10. Jacqueline Kennedy may have been under the influence of drugs when visiting the queen
Newsweek reports that though The Crown takes some liberties in its portrayal of the relationship between Queen Elizabeth II and Jacqueline Kennedy, the show may not be entirely off-base when it depicts the first lady high on a cocktail of drugs.
As Newsweek notes, the infamous Max Jacobson — also called “Dr. Feelgood” — visited the White House more than 30 times between 1961 and 1962. He gave his other clients injections of addictive liquid methamphetamine and steroids. As Newsweek notes, “It’s not confirmed, though it’s plausible, that Jackie may have been under the good doctor’s influence while visiting the queen.”
Next: The resentment probably began before the two met in person.
11. But the queen resented the first lady before they even met
Queen Elizabeth II had several reasons to dislike Jacqueline Kennedy after the two met (and fought over the guest list). But the monarch may have already decided that she didn’t like the first lady before she even arrived at Buckingham Palace.
Newsweek reports that according to historians, Queen Elizabeth II resented Jacqueline Kennedy before they even met. “Despite being the same age as Elizabeth, Jackie was considered a style icon (not to mention almost a modern American queen in her own right).”
Next: But the rivalry almost definitely didn’t have this effect.
12. The rivalry likely didn’t affect foreign policy
NBC is quick to assure viewers of The Crown that the rivalry between Jacqueline Kennedy and Queen Elizabeth II almost certainly didn’t shape foreign policy. And it likely didn’t play a role in the queen’s travel plans.
On The Crown, Elizabeth is jealous of the American first lady, who wows world leaders with her charm, elegance and command of the French language. And so Foy’s Elizabeth, eager to even the scales with Jackie, travels to the commonwealth nation of Ghana to prove that she, too, is a major player on the world stage. It’s a good conceit — if only it were true.

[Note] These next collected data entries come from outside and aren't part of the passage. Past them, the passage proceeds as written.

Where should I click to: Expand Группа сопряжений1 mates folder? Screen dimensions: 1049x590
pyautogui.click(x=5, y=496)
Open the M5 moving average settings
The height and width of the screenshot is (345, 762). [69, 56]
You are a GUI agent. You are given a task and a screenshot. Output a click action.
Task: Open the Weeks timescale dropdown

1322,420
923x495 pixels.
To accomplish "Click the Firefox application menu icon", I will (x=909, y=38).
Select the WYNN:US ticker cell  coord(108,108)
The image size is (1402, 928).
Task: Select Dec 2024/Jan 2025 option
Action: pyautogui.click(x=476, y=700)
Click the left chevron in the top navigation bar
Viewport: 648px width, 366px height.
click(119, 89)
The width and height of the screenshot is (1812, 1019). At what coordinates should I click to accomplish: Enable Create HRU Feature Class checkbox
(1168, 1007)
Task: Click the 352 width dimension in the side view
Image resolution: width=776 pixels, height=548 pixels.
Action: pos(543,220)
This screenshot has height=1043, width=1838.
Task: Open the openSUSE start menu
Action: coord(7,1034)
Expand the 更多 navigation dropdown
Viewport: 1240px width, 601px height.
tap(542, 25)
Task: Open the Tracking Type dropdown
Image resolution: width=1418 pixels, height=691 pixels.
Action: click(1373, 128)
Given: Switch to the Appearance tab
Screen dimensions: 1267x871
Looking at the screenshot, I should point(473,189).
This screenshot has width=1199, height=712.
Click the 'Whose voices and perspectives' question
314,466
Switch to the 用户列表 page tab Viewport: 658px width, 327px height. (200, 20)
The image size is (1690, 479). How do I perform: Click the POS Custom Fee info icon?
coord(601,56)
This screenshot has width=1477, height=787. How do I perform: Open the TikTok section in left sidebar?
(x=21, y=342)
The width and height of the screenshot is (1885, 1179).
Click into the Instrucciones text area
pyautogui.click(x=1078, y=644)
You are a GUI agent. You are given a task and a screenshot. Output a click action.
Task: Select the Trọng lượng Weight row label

Next: Jacqueline Kennedy and Queen Elizabeth II met on other occasions, too.
13. Jacqueline Kennedy visited Queen Elizabeth II again
Vanity Fair notes that despite the icy tone of the 1961 visit, Jacqueline Kennedy visited the monarch again the following year. This time, she went without her husband. She was staying in town with her sister, who lived several blocks away from Buckingham Palace. So the queen invited the first lady to lunch on March 28, 1962.
Jacqueline Kennedy said little to the press about the visit, reporting only, “I don’t think I should say anything about it except how grateful I am and how charming she was.”
Next: The queen responded in this way to JFK’s assassination.
14. John F. Kennedy’s assassination inspired a period of mourning at Buckingham Palace
Newsweek reports that in the aftermath of John F. Kennedy’s assassination — which was shocking enough on its own — Queen Elizabeth II was surprised to see such a public display of grief. “It inspired a period of mourning at the palace,” Newsweek notes.
The queen decreed that the bell in Westminster Abbey should ring for Kennedy, as it had for late members of the royal family. Newsweek adds, “We’ll never know what the women said to each other behind closed doors, but it’s clear that the queen reacted with deep grief and horror to the death of Jackie’s husband.”
Next: The queen also did this after the assassination.
15. The queen created a memorial for JFK after his assassination
Vanity Fair also reports that two years after John F. Kennedy’s 1963 assassination, Queen Elizabeth II opened a memorial for him at Runnymede in Berkshire. Jacqueline Kennedy attended the dedication, along with her children Caroline and John. The queen gave a speech, saying:
The unprecedented intensity of that wave of grief, mixed with something akin to despair, which swept over our people at the news of President Kennedy’s assassination, was a measure of the extent to which we recognized what he had already accomplished, and of the high hopes that rode with him in a future that was not to be.